Collected data –
· · · · · · ·
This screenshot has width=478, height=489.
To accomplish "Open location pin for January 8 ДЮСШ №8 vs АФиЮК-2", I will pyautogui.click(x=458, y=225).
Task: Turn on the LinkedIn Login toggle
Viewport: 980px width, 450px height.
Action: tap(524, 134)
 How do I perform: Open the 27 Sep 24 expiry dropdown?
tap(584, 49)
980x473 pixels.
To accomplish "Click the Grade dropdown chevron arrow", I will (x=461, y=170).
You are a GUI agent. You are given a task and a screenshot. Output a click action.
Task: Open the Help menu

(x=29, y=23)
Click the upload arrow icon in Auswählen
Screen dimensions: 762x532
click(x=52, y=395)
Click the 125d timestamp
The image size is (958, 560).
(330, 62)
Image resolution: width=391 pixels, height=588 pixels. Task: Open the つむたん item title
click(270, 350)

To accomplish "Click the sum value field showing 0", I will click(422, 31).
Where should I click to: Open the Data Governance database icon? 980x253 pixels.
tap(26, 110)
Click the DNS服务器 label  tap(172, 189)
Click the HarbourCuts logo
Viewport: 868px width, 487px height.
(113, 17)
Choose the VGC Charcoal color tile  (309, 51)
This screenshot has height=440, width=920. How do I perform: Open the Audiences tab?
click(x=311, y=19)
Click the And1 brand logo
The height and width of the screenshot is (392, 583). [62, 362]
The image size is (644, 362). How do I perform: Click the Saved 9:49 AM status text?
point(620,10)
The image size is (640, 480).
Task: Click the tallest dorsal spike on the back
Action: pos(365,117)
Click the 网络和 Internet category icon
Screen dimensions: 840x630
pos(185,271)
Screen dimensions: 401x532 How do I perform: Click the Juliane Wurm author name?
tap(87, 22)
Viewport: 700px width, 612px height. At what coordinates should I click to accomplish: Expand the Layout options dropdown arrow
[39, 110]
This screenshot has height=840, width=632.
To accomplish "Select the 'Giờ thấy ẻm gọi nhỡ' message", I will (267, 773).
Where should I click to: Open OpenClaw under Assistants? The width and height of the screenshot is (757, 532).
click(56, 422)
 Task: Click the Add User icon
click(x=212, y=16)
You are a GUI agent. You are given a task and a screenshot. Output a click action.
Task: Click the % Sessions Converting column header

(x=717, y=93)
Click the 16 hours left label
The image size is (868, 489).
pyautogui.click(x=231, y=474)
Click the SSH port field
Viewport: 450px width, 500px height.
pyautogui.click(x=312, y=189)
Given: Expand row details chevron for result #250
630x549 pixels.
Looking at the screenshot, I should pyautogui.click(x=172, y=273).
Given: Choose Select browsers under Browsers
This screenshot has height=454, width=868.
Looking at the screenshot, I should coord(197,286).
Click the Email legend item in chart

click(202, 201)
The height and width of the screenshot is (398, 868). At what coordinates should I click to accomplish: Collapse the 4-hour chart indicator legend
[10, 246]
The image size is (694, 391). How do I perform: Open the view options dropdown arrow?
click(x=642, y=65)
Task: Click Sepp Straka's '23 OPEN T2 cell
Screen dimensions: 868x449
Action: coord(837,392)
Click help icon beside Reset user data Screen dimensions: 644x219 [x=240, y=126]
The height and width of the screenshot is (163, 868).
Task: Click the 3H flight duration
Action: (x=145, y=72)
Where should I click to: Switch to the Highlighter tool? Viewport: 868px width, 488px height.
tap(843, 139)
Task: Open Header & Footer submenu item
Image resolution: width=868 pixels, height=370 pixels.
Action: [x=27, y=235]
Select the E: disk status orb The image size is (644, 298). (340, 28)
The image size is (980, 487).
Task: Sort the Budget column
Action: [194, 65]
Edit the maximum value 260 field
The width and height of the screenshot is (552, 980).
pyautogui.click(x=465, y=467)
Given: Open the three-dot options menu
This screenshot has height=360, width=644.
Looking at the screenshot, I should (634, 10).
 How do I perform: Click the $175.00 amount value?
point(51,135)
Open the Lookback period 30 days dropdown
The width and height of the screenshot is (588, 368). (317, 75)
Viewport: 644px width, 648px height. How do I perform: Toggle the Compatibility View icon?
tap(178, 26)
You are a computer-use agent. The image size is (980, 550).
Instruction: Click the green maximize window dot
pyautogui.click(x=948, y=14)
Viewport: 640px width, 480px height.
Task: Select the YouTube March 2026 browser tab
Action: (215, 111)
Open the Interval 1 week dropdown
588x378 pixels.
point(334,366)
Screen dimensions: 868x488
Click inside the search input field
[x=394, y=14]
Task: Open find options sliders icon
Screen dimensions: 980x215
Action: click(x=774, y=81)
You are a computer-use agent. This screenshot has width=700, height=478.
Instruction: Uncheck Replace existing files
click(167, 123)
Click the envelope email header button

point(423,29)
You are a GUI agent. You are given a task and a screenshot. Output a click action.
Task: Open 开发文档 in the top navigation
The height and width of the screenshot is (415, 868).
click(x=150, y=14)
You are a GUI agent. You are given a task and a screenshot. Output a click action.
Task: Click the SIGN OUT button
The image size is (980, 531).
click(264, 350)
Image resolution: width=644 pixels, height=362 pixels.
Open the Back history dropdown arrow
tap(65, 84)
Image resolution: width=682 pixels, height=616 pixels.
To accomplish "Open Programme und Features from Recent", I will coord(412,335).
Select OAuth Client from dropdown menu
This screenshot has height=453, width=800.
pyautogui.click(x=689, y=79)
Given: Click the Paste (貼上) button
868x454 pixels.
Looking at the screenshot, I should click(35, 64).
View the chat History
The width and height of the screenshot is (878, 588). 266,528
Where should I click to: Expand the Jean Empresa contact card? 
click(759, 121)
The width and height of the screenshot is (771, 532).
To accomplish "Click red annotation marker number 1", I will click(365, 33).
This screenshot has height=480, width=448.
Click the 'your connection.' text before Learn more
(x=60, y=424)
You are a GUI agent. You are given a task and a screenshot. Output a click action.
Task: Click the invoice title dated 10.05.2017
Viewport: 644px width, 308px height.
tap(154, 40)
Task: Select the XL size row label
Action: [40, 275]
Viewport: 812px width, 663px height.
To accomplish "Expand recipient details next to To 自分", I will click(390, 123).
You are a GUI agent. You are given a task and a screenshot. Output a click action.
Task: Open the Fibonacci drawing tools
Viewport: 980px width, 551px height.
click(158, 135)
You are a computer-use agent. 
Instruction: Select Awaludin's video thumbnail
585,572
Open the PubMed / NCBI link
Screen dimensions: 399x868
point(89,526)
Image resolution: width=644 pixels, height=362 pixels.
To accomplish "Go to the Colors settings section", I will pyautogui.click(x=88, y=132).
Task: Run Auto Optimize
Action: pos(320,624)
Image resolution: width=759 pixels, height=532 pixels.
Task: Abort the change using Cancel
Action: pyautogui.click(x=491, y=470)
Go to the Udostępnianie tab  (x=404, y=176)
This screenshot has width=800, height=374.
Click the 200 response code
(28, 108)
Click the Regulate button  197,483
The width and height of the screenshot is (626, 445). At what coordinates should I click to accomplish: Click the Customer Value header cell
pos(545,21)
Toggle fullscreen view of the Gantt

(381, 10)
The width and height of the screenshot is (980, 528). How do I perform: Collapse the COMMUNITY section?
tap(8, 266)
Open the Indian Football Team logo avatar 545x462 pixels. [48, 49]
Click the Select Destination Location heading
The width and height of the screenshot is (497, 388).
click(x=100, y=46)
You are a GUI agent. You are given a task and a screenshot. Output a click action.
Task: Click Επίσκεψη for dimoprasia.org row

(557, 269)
· · · · · · ·
Each record must be restated word for word, including the last line.

This screenshot has width=478, height=489.
To accomplish "Open location pin for January 8 ДЮСШ №8 vs АФиЮК-2", I will pyautogui.click(x=458, y=225).
Task: Turn on the LinkedIn Login toggle
Viewport: 980px width, 450px height.
Action: tap(524, 134)
 How do I perform: Open the 27 Sep 24 expiry dropdown?
tap(584, 49)
980x473 pixels.
To accomplish "Click the Grade dropdown chevron arrow", I will (x=461, y=170).
You are a GUI agent. You are given a task and a screenshot. Output a click action.
Task: Open the Help menu

(x=29, y=23)
Click the upload arrow icon in Auswählen
Screen dimensions: 762x532
click(x=52, y=395)
Click the 125d timestamp
The image size is (958, 560).
(330, 62)
Image resolution: width=391 pixels, height=588 pixels. Task: Open the つむたん item title
click(270, 350)

To accomplish "Click the sum value field showing 0", I will click(422, 31).
Where should I click to: Open the Data Governance database icon? 980x253 pixels.
tap(26, 110)
Click the DNS服务器 label  tap(172, 189)
Click the HarbourCuts logo
Viewport: 868px width, 487px height.
(113, 17)
Choose the VGC Charcoal color tile  (309, 51)
This screenshot has height=440, width=920. How do I perform: Open the Audiences tab?
click(x=311, y=19)
Click the And1 brand logo
The height and width of the screenshot is (392, 583). [62, 362]
The image size is (644, 362). How do I perform: Click the Saved 9:49 AM status text?
point(620,10)
The image size is (640, 480).
Task: Click the tallest dorsal spike on the back
Action: pos(365,117)
Click the 网络和 Internet category icon
Screen dimensions: 840x630
pos(185,271)
Screen dimensions: 401x532 How do I perform: Click the Juliane Wurm author name?
tap(87, 22)
Viewport: 700px width, 612px height. At what coordinates should I click to accomplish: Expand the Layout options dropdown arrow
[39, 110]
This screenshot has height=840, width=632.
To accomplish "Select the 'Giờ thấy ẻm gọi nhỡ' message", I will (267, 773).
Where should I click to: Open OpenClaw under Assistants? The width and height of the screenshot is (757, 532).
click(56, 422)
 Task: Click the Add User icon
click(x=212, y=16)
You are a GUI agent. You are given a task and a screenshot. Output a click action.
Task: Click the % Sessions Converting column header

(x=717, y=93)
Click the 16 hours left label
The image size is (868, 489).
pyautogui.click(x=231, y=474)
Click the SSH port field
Viewport: 450px width, 500px height.
pyautogui.click(x=312, y=189)
Given: Expand row details chevron for result #250
630x549 pixels.
Looking at the screenshot, I should pyautogui.click(x=172, y=273).
Given: Choose Select browsers under Browsers
This screenshot has height=454, width=868.
Looking at the screenshot, I should coord(197,286).
Click the Email legend item in chart

click(202, 201)
The height and width of the screenshot is (398, 868). At what coordinates should I click to accomplish: Collapse the 4-hour chart indicator legend
[10, 246]
The image size is (694, 391). How do I perform: Open the view options dropdown arrow?
click(x=642, y=65)
Task: Click Sepp Straka's '23 OPEN T2 cell
Screen dimensions: 868x449
Action: coord(837,392)
Click help icon beside Reset user data Screen dimensions: 644x219 [x=240, y=126]
The height and width of the screenshot is (163, 868).
Task: Click the 3H flight duration
Action: (x=145, y=72)
Where should I click to: Switch to the Highlighter tool? Viewport: 868px width, 488px height.
tap(843, 139)
Task: Open Header & Footer submenu item
Image resolution: width=868 pixels, height=370 pixels.
Action: [x=27, y=235]
Select the E: disk status orb The image size is (644, 298). (340, 28)
The image size is (980, 487).
Task: Sort the Budget column
Action: [194, 65]
Edit the maximum value 260 field
The width and height of the screenshot is (552, 980).
pyautogui.click(x=465, y=467)
Given: Open the three-dot options menu
This screenshot has height=360, width=644.
Looking at the screenshot, I should (634, 10).
 How do I perform: Click the $175.00 amount value?
point(51,135)
Open the Lookback period 30 days dropdown
The width and height of the screenshot is (588, 368). (317, 75)
Viewport: 644px width, 648px height. How do I perform: Toggle the Compatibility View icon?
tap(178, 26)
You are a computer-use agent. The image size is (980, 550).
Instruction: Click the green maximize window dot
pyautogui.click(x=948, y=14)
Viewport: 640px width, 480px height.
Task: Select the YouTube March 2026 browser tab
Action: (215, 111)
Open the Interval 1 week dropdown
588x378 pixels.
point(334,366)
Screen dimensions: 868x488
Click inside the search input field
[x=394, y=14]
Task: Open find options sliders icon
Screen dimensions: 980x215
Action: click(x=774, y=81)
You are a computer-use agent. This screenshot has width=700, height=478.
Instruction: Uncheck Replace existing files
click(167, 123)
Click the envelope email header button

point(423,29)
You are a GUI agent. You are given a task and a screenshot. Output a click action.
Task: Open 开发文档 in the top navigation
The height and width of the screenshot is (415, 868).
click(x=150, y=14)
You are a GUI agent. You are given a task and a screenshot. Output a click action.
Task: Click the SIGN OUT button
The image size is (980, 531).
click(264, 350)
Image resolution: width=644 pixels, height=362 pixels.
Open the Back history dropdown arrow
tap(65, 84)
Image resolution: width=682 pixels, height=616 pixels.
To accomplish "Open Programme und Features from Recent", I will coord(412,335).
Select OAuth Client from dropdown menu
This screenshot has height=453, width=800.
pyautogui.click(x=689, y=79)
Given: Click the Paste (貼上) button
868x454 pixels.
Looking at the screenshot, I should click(35, 64).
View the chat History
The width and height of the screenshot is (878, 588). 266,528
Where should I click to: Expand the Jean Empresa contact card? 
click(759, 121)
The width and height of the screenshot is (771, 532).
To accomplish "Click red annotation marker number 1", I will click(365, 33).
This screenshot has height=480, width=448.
Click the 'your connection.' text before Learn more
(x=60, y=424)
You are a GUI agent. You are given a task and a screenshot. Output a click action.
Task: Click the invoice title dated 10.05.2017
Viewport: 644px width, 308px height.
tap(154, 40)
Task: Select the XL size row label
Action: [40, 275]
Viewport: 812px width, 663px height.
To accomplish "Expand recipient details next to To 自分", I will click(390, 123).
You are a GUI agent. You are given a task and a screenshot. Output a click action.
Task: Open the Fibonacci drawing tools
Viewport: 980px width, 551px height.
click(158, 135)
You are a computer-use agent. 
Instruction: Select Awaludin's video thumbnail
585,572
Open the PubMed / NCBI link
Screen dimensions: 399x868
point(89,526)
Image resolution: width=644 pixels, height=362 pixels.
To accomplish "Go to the Colors settings section", I will pyautogui.click(x=88, y=132).
Task: Run Auto Optimize
Action: pos(320,624)
Image resolution: width=759 pixels, height=532 pixels.
Task: Abort the change using Cancel
Action: pyautogui.click(x=491, y=470)
Go to the Udostępnianie tab  (x=404, y=176)
This screenshot has width=800, height=374.
Click the 200 response code
(28, 108)
Click the Regulate button  197,483
The width and height of the screenshot is (626, 445). At what coordinates should I click to accomplish: Click the Customer Value header cell
pos(545,21)
Toggle fullscreen view of the Gantt

(381, 10)
The width and height of the screenshot is (980, 528). How do I perform: Collapse the COMMUNITY section?
tap(8, 266)
Open the Indian Football Team logo avatar 545x462 pixels. [48, 49]
Click the Select Destination Location heading
The width and height of the screenshot is (497, 388).
click(x=100, y=46)
You are a GUI agent. You are given a task and a screenshot. Output a click action.
Task: Click Επίσκεψη for dimoprasia.org row

(557, 269)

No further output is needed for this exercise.